As these systems grow in scale and capacity, their complexity grows
accordingly, building on new storage media, hybrid memory hierarchies,
and distributed architectures. Numerous layers of abstraction hide this
complexity from the applications, but also hide valuable information
that could improve the system's performance considerably.

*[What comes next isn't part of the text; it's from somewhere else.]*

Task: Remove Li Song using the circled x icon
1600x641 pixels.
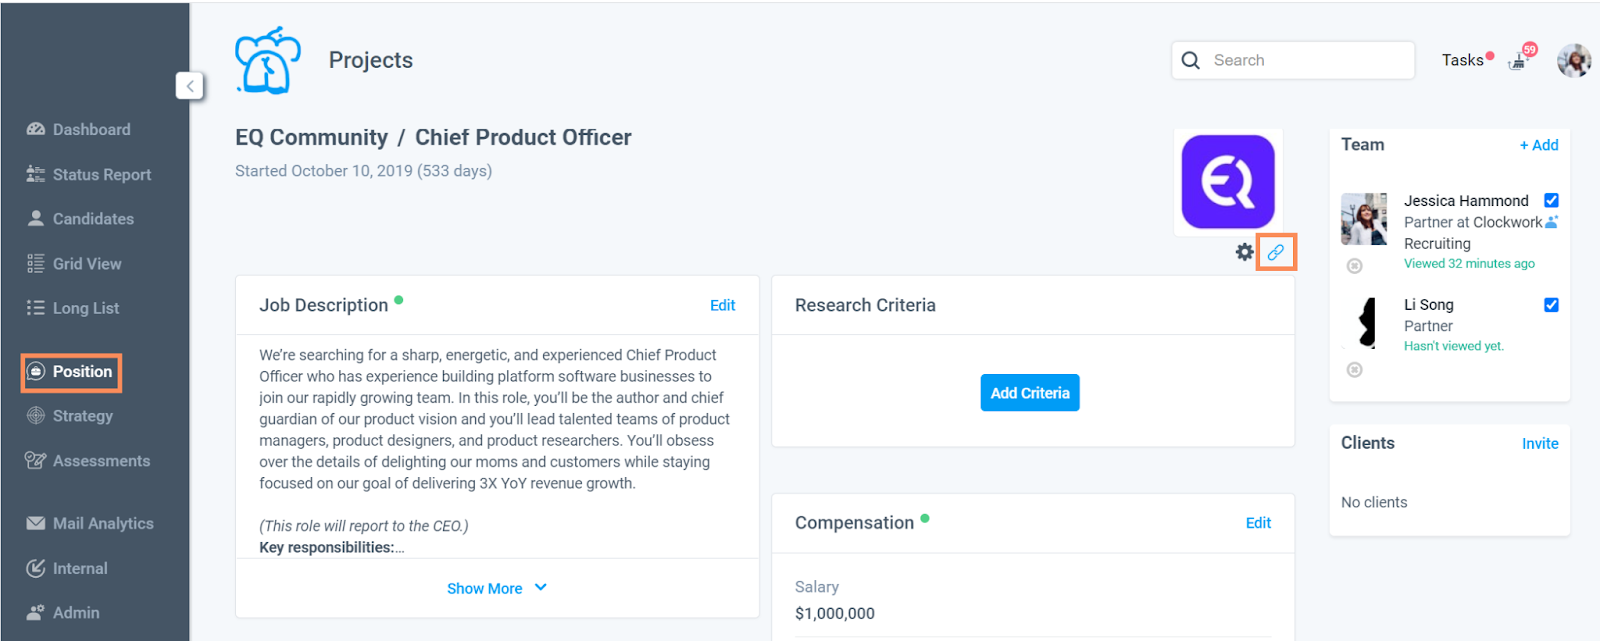Action: pyautogui.click(x=1354, y=370)
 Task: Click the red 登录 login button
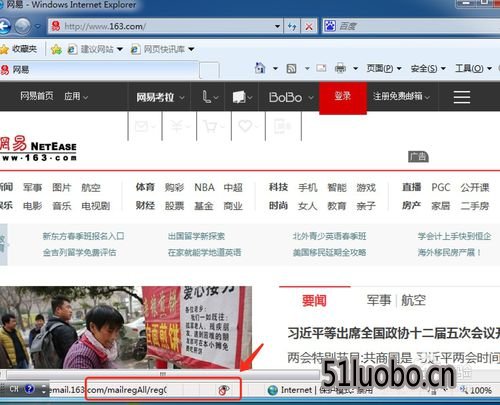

I will demonstrate how to bridge this semantic gap in the context of
erasure codes, which are used to guarantee data availability and
durability. Current theoretical research efforts focus on codes that
will reduce the storage, network, and compute overheads of the systems
that use them, without sacrificing their reliability. However, the
semantic gap makes it difficult to observe the theoretical benefit of
the resulting codes in real implementations. I will follow the example
of regeneration and locally recoverable codes, showing the key
challenges in applying optimal erasure codes to real systems, and how
they can be addressed. This part is based on joint work with Matan
Liram, Oleg Kolosov, Eitan Yaakobi, Itzhak Tamo and Alexander Barg.
I will then briefly describe the challenges introduced by the semantic
gap in other layers of the "storage stack", and my experience in
addressing them. I will refer to the memory hierarchy, flash-based
solid-state drives, workload analysis, and aspects of data security.
Gala Yadgar is a senior researcher in the Computer Science Department at
the Technion, where she received her Ph.D in 2012, and a researcher in
the Department of Systems in the School of Electrical Engineering of Tel
Aviv University. She is an associate editor of ACM Transactions on
Storage, and serves on the program committees of SYSTOR, MSST, FAST, and
USENIX ATC. Her research is directed at methods for improving
performance and reliability of storage in large scale data centers,
focusing on complex hierarchies and enhanced storage interfaces.